→ What the task requires: All lines from the one containing "At what coordinates" through the end of the data below are to be repeated exactly, with pictures left out.
--- Task data Enclosed Below ---
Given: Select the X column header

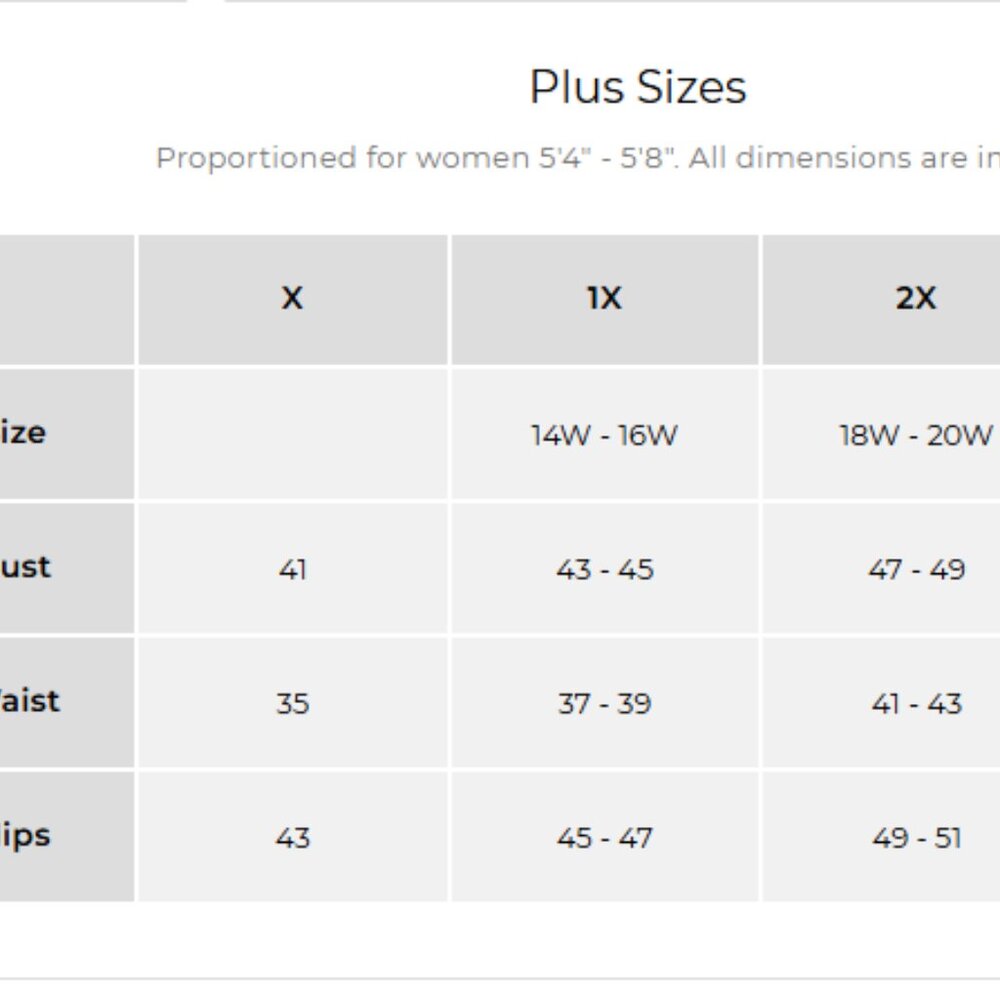Looking at the screenshot, I should pyautogui.click(x=292, y=299).
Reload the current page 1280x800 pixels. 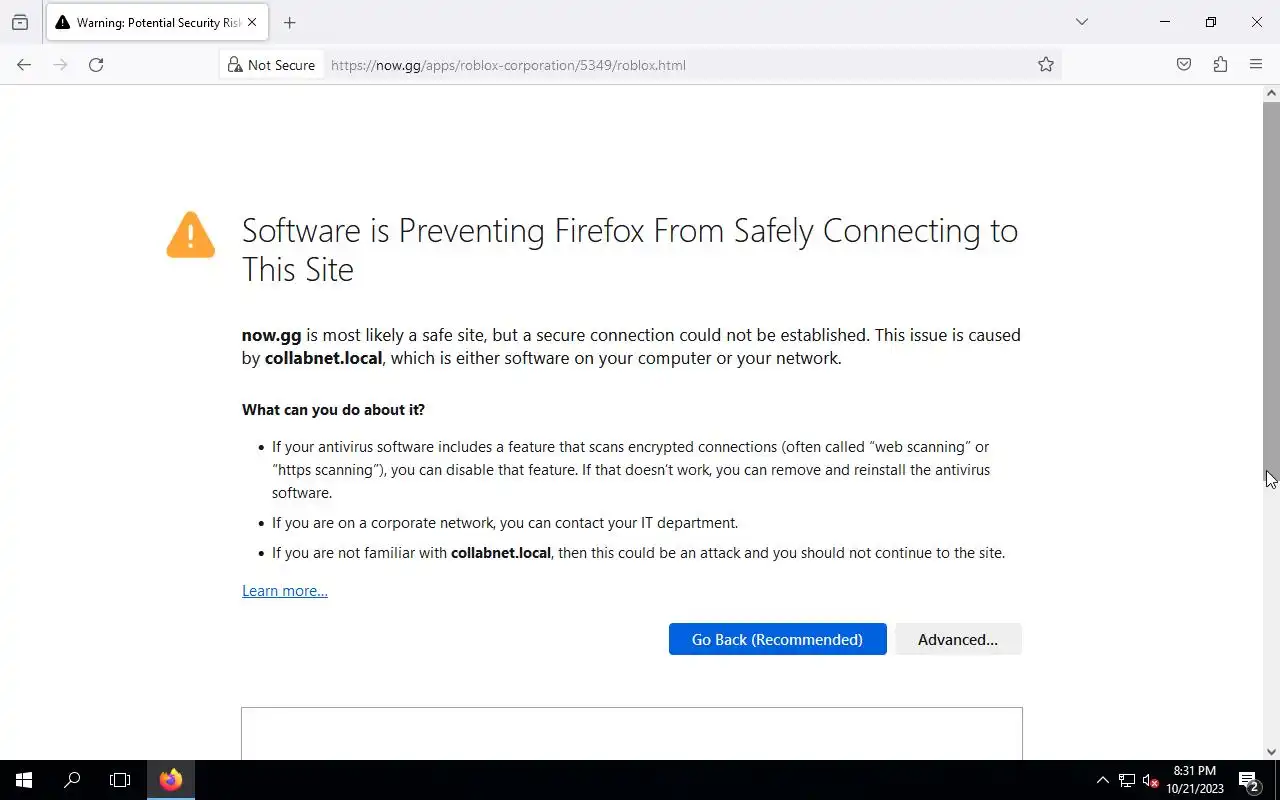click(x=96, y=65)
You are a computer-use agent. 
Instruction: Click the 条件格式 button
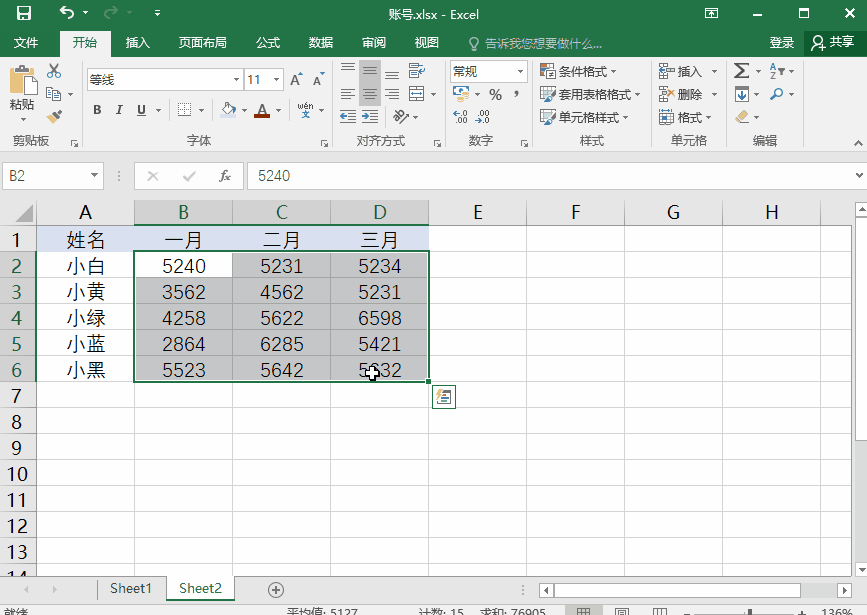tap(578, 71)
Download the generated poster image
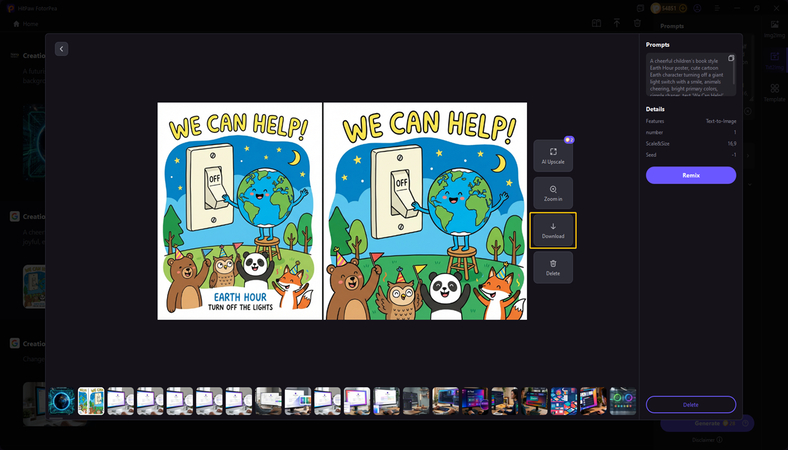Screen dimensions: 788x450 (553, 230)
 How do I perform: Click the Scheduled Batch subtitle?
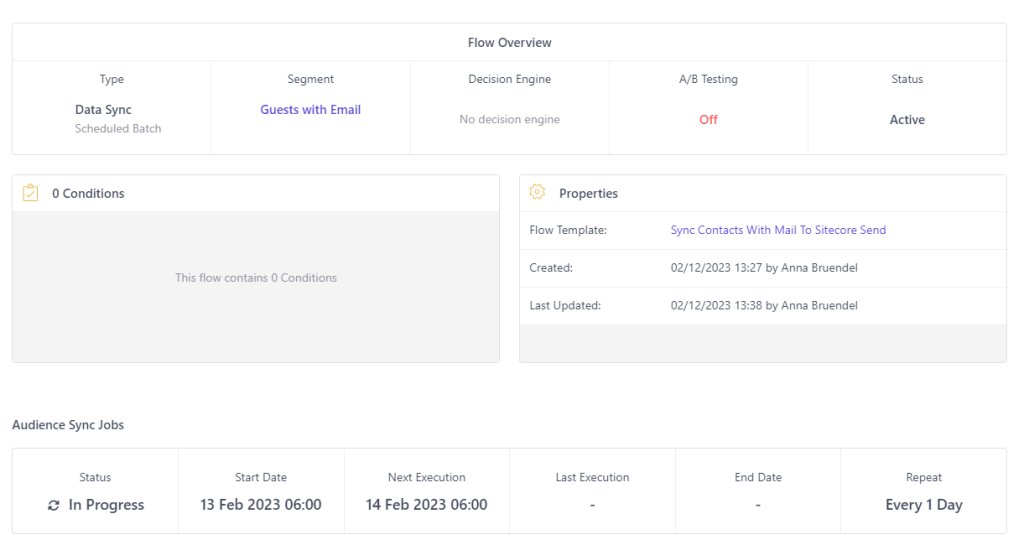[118, 129]
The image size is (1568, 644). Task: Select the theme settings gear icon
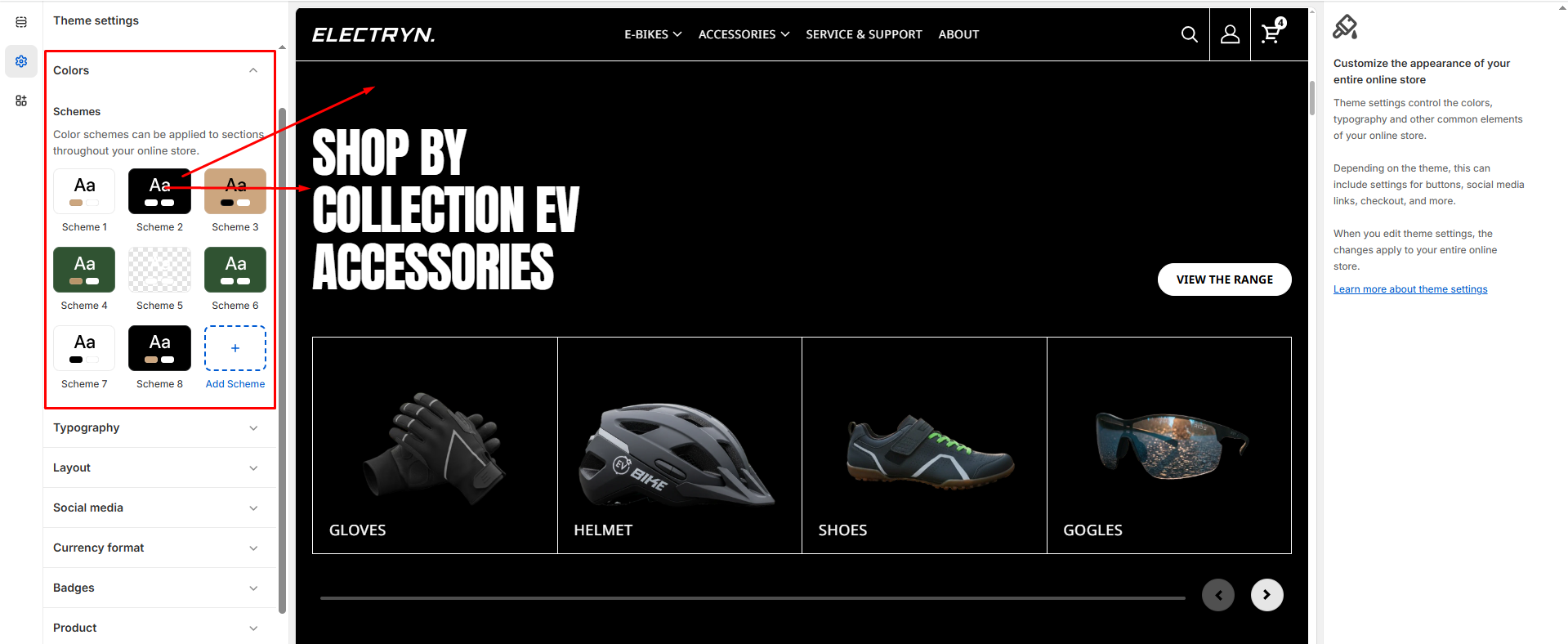pyautogui.click(x=21, y=61)
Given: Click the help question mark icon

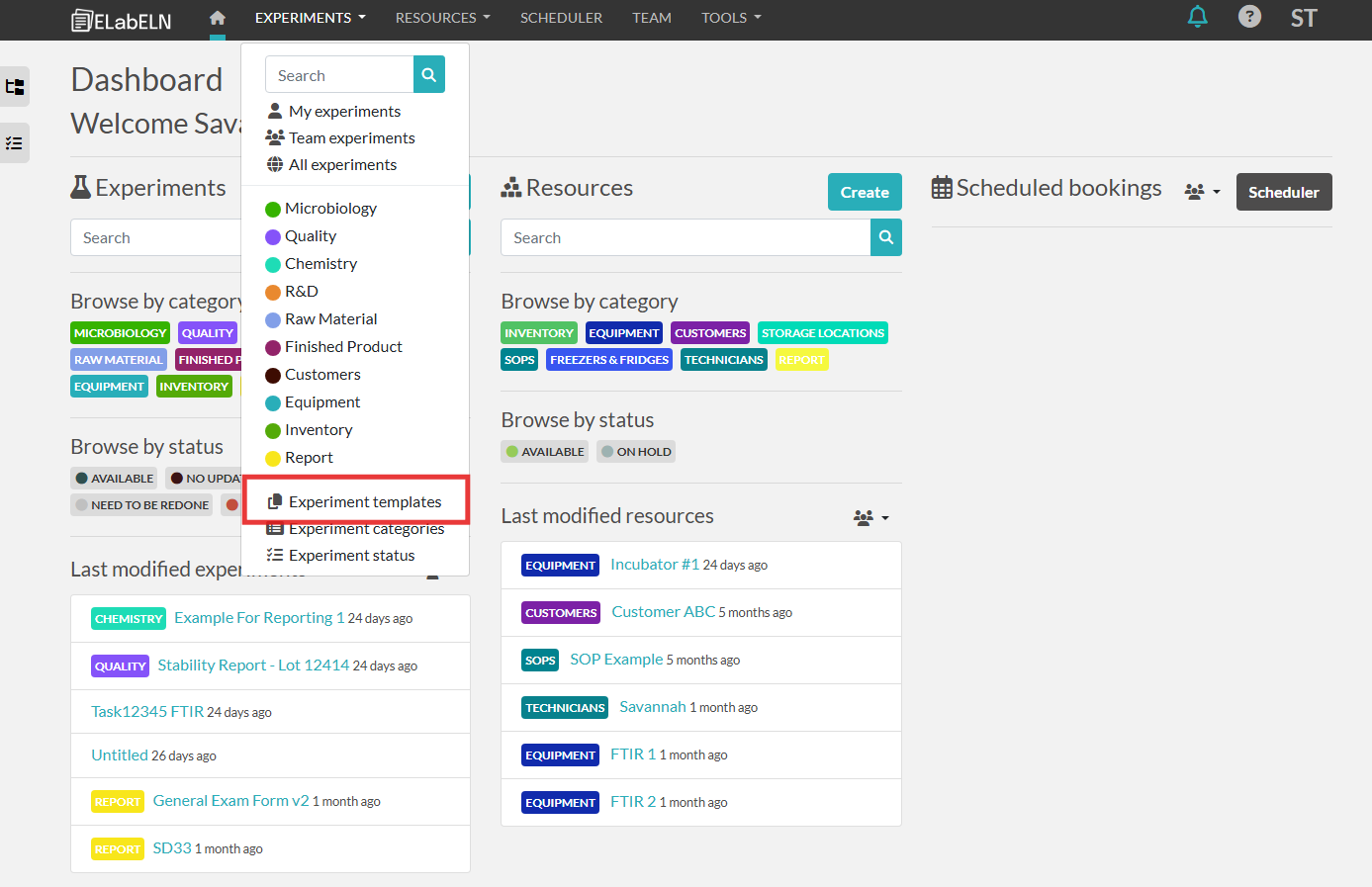Looking at the screenshot, I should point(1249,17).
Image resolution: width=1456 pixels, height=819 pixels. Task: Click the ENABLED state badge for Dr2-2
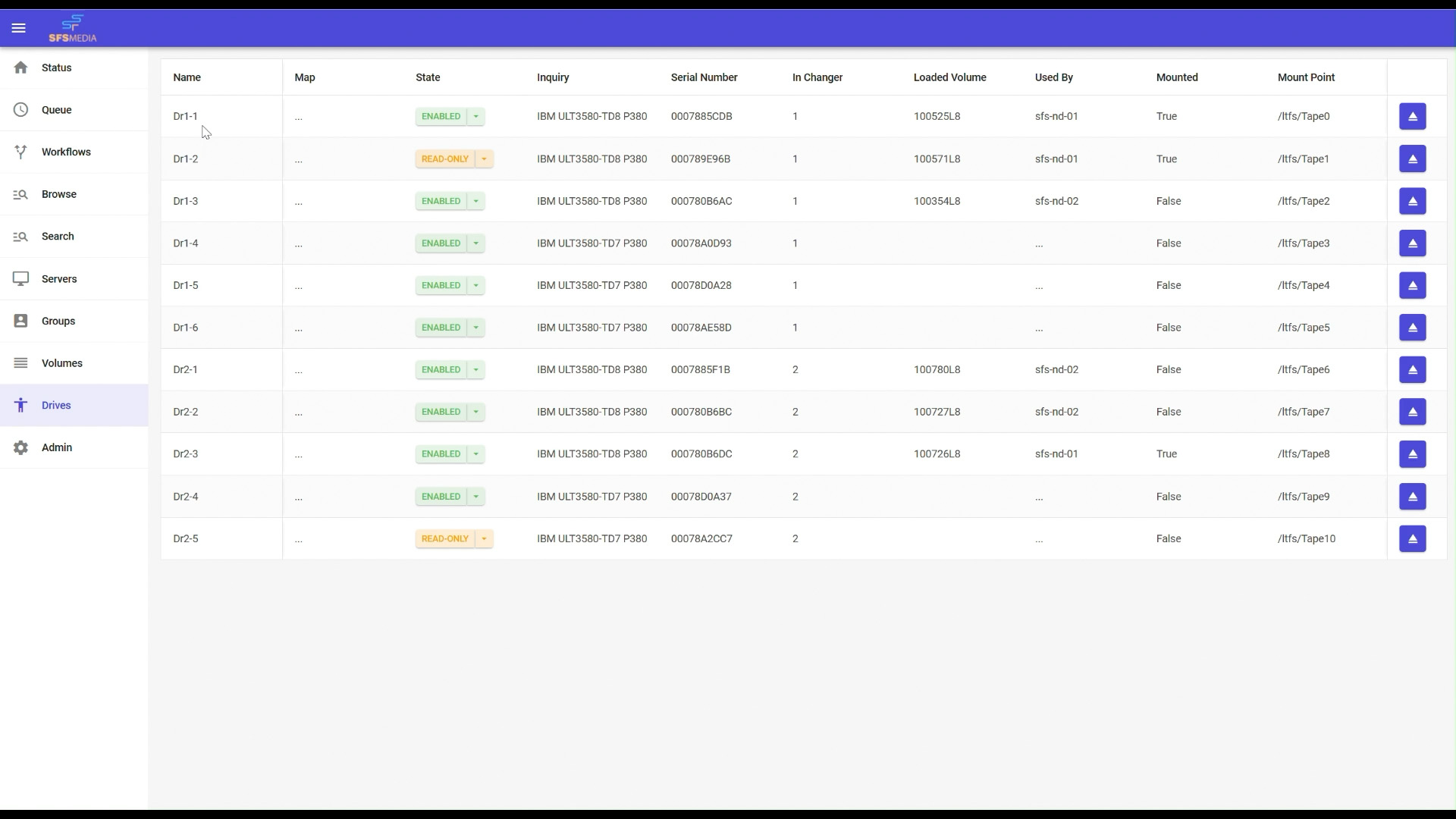pyautogui.click(x=441, y=412)
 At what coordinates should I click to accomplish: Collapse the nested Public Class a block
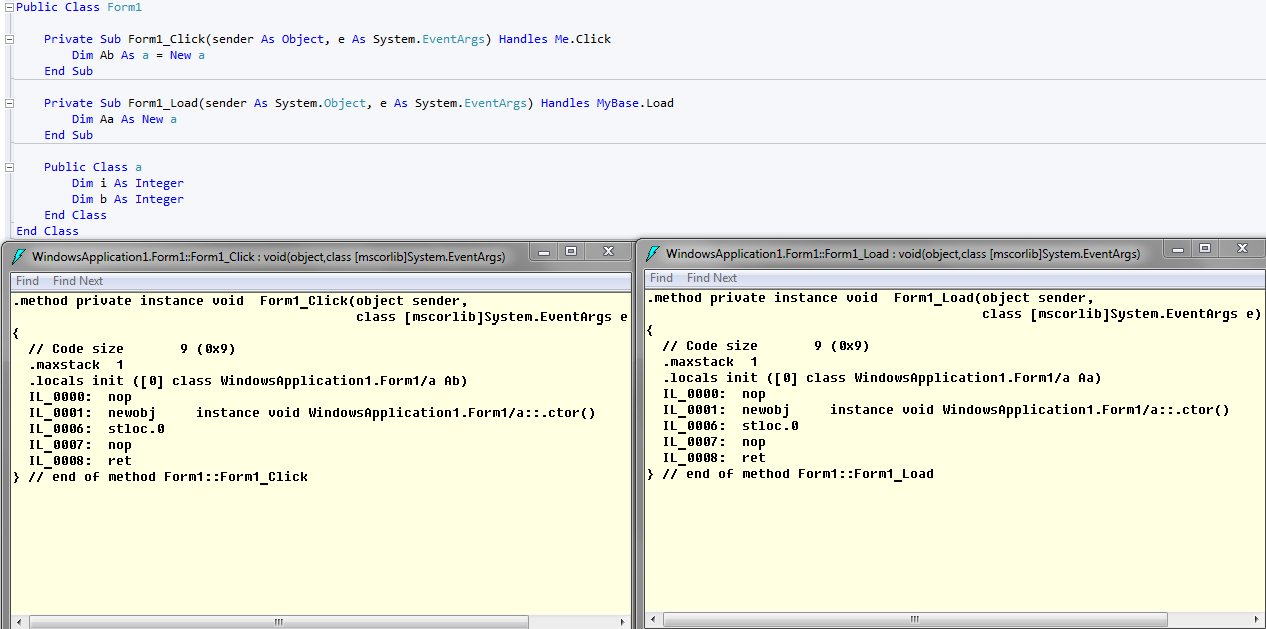point(8,167)
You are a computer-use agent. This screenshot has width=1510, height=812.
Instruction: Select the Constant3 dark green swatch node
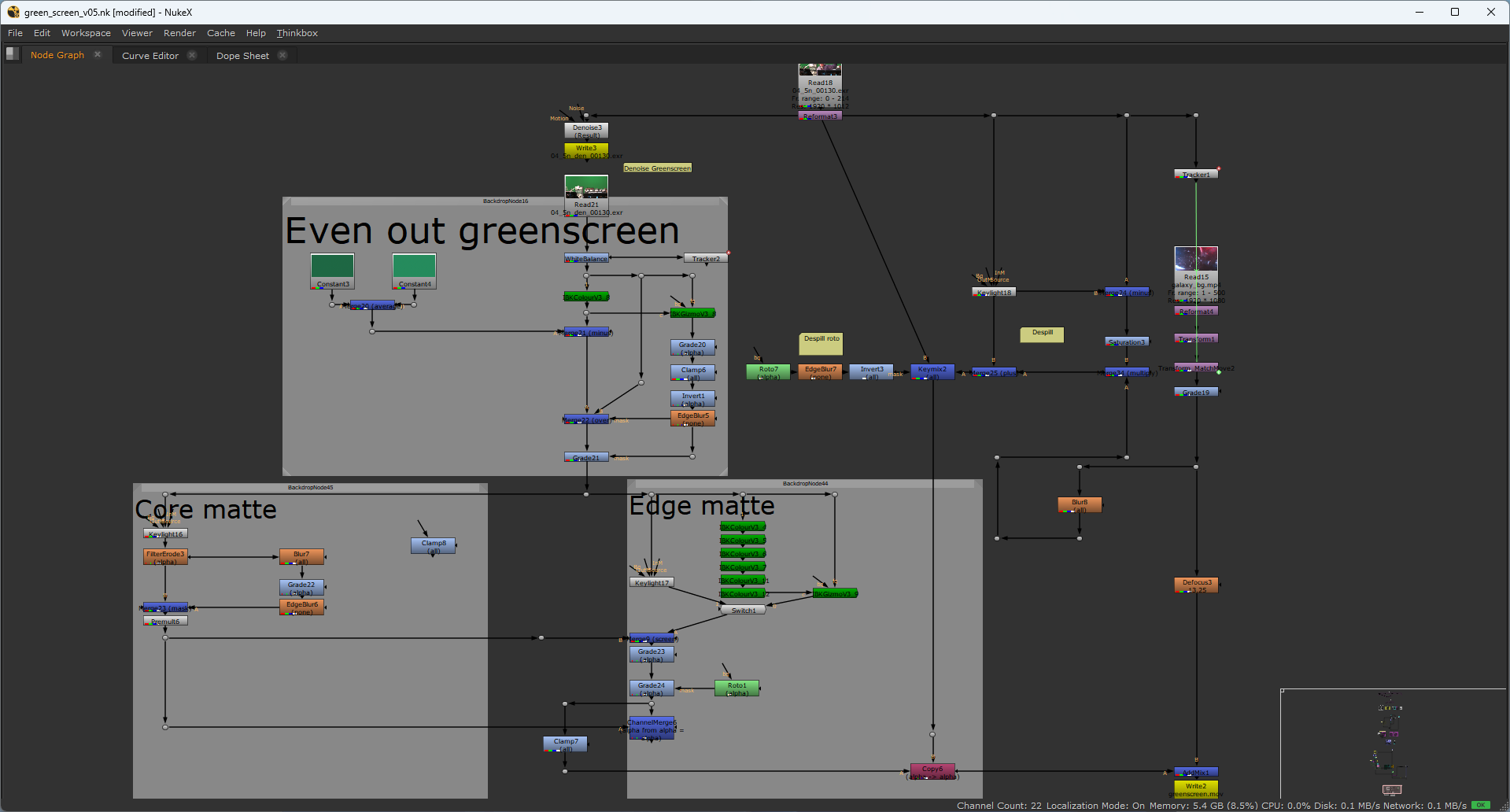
--- End of Enclosed Task data ---
→ The completed task:
 At what coordinates should I click to accomplish: Collapse the nested Public Class a block
point(8,167)
You are a computer-use agent. This screenshot has width=1510, height=812.
Instruction: Select the Constant3 dark green swatch node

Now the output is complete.